We were turning out 65 half-hours for the first season of "Animaniacs." At the same time, the division was making "Taz," "Batman," and wrapping up the last "Tiny Toon Adventures."
In the midst of this frenzy, there was only a single executive: Jean MacCurdy.
Jean let the producers run their shows while she ran the division. She trusted them and believed a person with passion for a series might turn out a better product than, say, a committe removed from the creative process.
Jean MacCurdy had been at Hanna-Barbera before coming to Warner Brothers in 1989 to be the "Executive in Charge of Production" for the WB TV Animation division; according to writer-producer Tom Ruegger, she was the one who convinced the WB higher-ups and Steven Spielberg that they could do "Tiny Toons" in-house instead of outsourcing it to another company. I've heard good and bad things about her stewardship of the animation division, as with every executive, but in general, what she did at WB was what executives are supposed to do: find talented people, put them to work on the right projects, and let them do their thing (within reason, budget, and network demands). Most famously, she convinced WB to let her put two youngish "Tiny Toons" artists, Bruce Timm and Eric Radomski, in charge of the "Batman" series.
McCann also pinpoints when it all started to go wrong -- as I've said before, it was when Warner Brothers started its own network and moved all its animated shows there:
In time, the WB gobbled up the division. Kids WB spun away from Jean to become its own entity with executives over her. Jean finally stepped down as division president in 2001.
But for a time, there was no place like Warners.
The move to the WB wasn't all bad; there was less censorship than on Fox, so "Batman" and "Superman" occasionally got to kill people off and the comedy shows could get a bit more suggestive. But the WB network President, Jamie Kellner, didn't like cartoons that appealed to older audiences (it made them harder to sell to advertisers whose products were aimed only at very young kids), and kept cancelling older-skewing cartoons and pushing for the remaining shows' content to be youth-ified. And so we got Pinky and the Brain moving in with Elmyra; Batman and Superman stopped in favour of "Batman Beyond" (which was good, but was made specifically because the WB demanded a Batman show about a kid rather than an adult); Freakazoid! getting cancelled after only 24 episodes.
And with the animation division being folded into the WB network, the animation division ran into the problem which the Looney Tunes ran into on Cartoon Network: because the division was only able to produce cartoons for that network and that network alone, they were in big trouble once the network execs decided they'd rather show "Pokemon" instead.

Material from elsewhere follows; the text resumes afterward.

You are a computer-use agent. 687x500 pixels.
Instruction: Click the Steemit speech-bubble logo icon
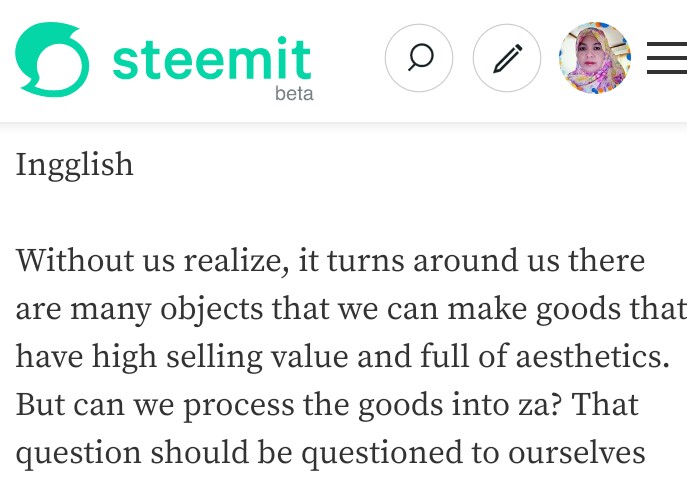[x=51, y=59]
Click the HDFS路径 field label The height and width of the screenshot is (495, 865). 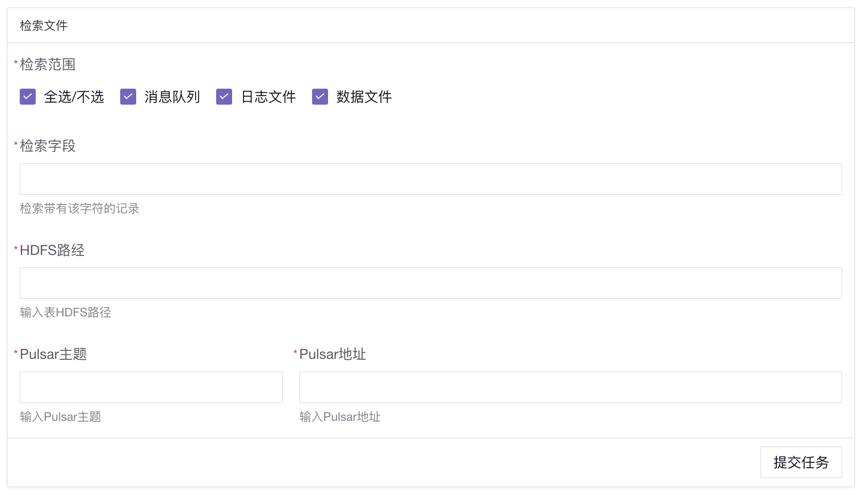tap(52, 250)
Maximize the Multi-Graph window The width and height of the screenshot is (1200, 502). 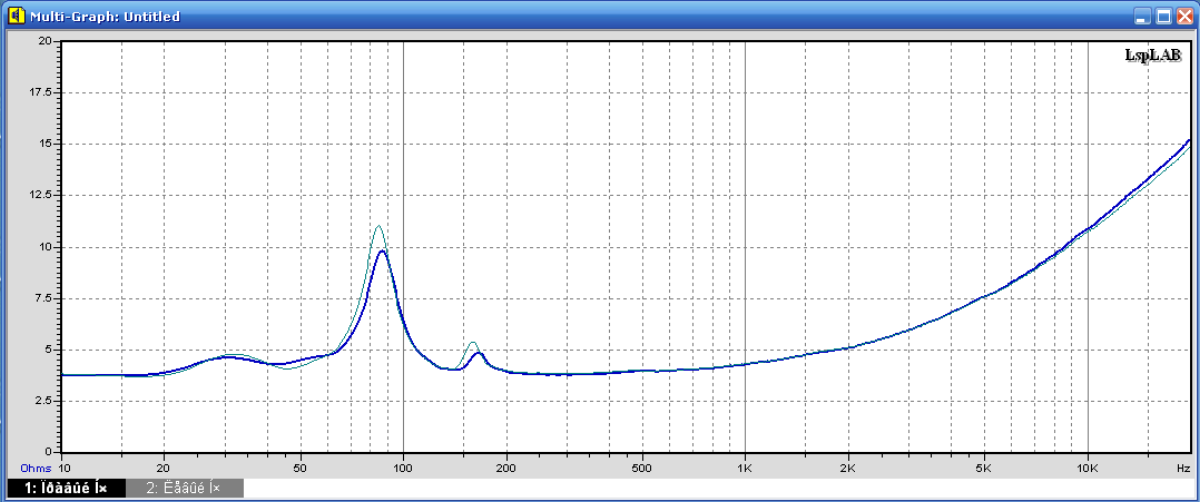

Here's a skit John McCann wrote for "Freakazoid!", about the adventures of a superhero called The Huntsman -- a hero whose show has an incredibly long introduction but almost nothing after that (a spoof of those '60s shows, like "The Incredible Hulk," that would bookend a very short segment of new animation with two versions of the show's theme song):
Nice piece.
ReplyDeleteI'd take issue with one thing John had to say, though: "Tiny Toons" was well and truly finished before "Animaniacs!" was in any kind of real, active production. In fact, WB--under Jean, surely one of the most artist-friendly execs ever in TV animation--did the unprecedented move of retaining the entire animation art staff of TTA after those shows were completed and shipped; we were all employed full time, at full pay, and all assigned to development of what would become Animaniacs! for many gainful months. There wasn't any crossover of shows--there couldn't be, as with the exceptions of the move of Timm, Radomski and a few of their handpicked colleagues to "BTAS" and Art Vitello taking what had been his TTA crew to develop "Tazmania", the rest of the Animaniacs crew were the same people as the TTA crew. The artists, btw, had what is in my opinion an much undersung role in the development of all the Animaniacs characters; while some, like Sherri Stoner's "Slappy Squirrel", emanated from the writers and producers, and certainly the writers worked intensely on the series, so did all the artists--from directors down to the prop designers--contributing character ideas, gags, story plots, and, of course, all the designs.
That would likely never happen today.
At the very least, most of the artists would have been laid off for the 6 months or so it took to get the show finalized for storyboarding...I've often thought of Jean MacCurdy's generosity in doing that, and how genially she ran the entire department. They don't seem to make them like that anymore--at least, not over there. Any VP would do well to take a page from MacCurdy's book and make staff--artistic staff--feel as valued as we did. Believe me, it helps the bottom line, as it gives everyone a stake in the show's outcome.
Hopefully one day animators will be running ALL the studios, not just Pixar, whose films I despise anyway.
ReplyDelete"Surname" has gotta be Matt Wilson; no one else on Earth hates Pixar but him.